##### INPUT FOR THIS TASK #####

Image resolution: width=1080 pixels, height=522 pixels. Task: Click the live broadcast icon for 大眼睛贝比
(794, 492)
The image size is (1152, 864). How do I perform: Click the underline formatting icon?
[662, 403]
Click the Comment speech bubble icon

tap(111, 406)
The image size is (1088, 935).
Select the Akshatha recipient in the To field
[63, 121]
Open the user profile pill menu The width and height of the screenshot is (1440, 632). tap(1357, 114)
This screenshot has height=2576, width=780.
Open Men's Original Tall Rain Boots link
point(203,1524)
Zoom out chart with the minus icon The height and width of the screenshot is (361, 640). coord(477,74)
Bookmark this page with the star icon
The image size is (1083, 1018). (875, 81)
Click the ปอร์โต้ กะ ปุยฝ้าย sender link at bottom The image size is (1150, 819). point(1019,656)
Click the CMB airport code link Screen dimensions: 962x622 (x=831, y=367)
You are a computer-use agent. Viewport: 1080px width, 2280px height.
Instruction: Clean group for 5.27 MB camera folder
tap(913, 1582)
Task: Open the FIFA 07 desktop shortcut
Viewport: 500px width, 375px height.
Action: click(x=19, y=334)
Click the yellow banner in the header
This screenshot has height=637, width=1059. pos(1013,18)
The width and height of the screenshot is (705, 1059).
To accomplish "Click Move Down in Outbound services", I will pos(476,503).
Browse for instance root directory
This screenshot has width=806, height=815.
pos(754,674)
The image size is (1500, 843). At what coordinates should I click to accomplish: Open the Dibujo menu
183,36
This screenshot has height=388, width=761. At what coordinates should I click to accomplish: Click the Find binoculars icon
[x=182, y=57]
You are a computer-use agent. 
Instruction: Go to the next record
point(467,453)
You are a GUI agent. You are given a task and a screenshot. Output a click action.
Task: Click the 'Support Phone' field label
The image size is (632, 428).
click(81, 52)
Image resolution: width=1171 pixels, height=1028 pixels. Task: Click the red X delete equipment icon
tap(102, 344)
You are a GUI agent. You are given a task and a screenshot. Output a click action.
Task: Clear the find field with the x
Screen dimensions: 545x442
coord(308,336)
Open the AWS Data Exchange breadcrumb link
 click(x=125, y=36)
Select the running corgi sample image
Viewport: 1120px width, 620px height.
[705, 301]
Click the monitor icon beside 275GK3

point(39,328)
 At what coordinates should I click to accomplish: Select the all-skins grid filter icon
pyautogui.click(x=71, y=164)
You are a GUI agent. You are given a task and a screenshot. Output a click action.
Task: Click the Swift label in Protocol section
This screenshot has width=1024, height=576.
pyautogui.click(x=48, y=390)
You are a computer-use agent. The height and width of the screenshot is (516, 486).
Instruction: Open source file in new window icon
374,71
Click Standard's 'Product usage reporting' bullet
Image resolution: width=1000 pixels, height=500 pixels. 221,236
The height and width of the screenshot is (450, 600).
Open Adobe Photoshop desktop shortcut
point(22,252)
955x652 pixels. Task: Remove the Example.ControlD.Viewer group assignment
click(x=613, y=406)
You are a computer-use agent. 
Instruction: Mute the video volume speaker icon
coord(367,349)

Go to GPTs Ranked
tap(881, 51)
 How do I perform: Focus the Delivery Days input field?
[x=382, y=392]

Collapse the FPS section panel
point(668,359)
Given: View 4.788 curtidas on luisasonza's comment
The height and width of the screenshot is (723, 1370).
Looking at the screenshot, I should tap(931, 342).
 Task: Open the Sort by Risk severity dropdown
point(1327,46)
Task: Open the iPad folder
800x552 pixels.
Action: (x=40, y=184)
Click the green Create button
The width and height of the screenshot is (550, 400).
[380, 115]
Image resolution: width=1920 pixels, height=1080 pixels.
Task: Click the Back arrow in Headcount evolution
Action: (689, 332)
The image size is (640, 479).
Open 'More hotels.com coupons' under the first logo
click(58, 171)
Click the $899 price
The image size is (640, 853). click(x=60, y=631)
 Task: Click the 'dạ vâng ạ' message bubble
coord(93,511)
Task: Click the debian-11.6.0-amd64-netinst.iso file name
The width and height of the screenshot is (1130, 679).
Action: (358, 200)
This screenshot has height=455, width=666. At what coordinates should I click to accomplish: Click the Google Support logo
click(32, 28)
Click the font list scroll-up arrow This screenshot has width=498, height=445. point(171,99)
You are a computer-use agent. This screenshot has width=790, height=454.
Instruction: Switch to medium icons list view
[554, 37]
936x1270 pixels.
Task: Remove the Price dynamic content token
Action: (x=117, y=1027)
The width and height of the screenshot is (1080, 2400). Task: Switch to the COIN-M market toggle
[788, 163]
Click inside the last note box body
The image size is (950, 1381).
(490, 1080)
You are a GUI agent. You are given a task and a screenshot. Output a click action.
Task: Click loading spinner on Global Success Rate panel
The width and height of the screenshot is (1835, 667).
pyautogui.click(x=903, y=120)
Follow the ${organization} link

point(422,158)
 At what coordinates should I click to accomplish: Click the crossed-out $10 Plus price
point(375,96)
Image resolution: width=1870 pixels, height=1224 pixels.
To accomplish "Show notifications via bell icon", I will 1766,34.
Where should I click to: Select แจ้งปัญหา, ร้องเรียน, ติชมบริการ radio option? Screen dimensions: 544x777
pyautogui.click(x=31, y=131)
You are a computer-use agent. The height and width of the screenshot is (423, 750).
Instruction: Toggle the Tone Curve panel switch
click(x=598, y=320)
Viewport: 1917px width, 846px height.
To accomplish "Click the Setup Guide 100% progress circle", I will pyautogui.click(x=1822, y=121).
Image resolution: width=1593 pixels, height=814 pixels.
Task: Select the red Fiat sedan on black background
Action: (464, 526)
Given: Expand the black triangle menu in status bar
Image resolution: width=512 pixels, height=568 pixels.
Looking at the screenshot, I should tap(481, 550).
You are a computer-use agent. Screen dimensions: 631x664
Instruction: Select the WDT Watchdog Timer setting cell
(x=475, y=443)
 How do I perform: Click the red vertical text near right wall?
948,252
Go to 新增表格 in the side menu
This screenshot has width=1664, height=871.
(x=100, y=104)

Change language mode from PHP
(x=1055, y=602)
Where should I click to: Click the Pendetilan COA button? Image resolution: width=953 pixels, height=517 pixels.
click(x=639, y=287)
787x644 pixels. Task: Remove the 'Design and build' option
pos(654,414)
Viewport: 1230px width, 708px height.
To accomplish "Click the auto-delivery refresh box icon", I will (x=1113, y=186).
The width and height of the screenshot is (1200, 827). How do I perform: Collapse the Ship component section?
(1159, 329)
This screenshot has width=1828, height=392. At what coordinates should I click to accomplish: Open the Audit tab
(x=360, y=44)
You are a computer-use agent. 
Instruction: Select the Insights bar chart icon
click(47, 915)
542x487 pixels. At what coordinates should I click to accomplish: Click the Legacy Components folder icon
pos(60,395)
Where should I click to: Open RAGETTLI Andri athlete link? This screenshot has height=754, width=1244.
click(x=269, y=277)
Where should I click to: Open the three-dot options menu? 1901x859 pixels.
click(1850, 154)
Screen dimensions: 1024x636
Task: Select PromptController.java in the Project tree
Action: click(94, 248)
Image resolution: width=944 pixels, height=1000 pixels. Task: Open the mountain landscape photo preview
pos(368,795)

#####

#### WHAT TO PRODUCE
Read the entries and select each line where the word "computer" is found.

#### THE ANSWER
You are a computer-use agent. Viewport: 1080px width, 2280px height.
You are a computer-use agent. 
You are a computer-use agent. The height and width of the screenshot is (516, 486).
You are a computer-use agent. 
You are a computer-use agent. This screenshot has width=790, height=454.
You are a computer-use agent. The height and width of the screenshot is (423, 750).
You are a computer-use agent. Screen dimensions: 631x664
You are a computer-use agent. 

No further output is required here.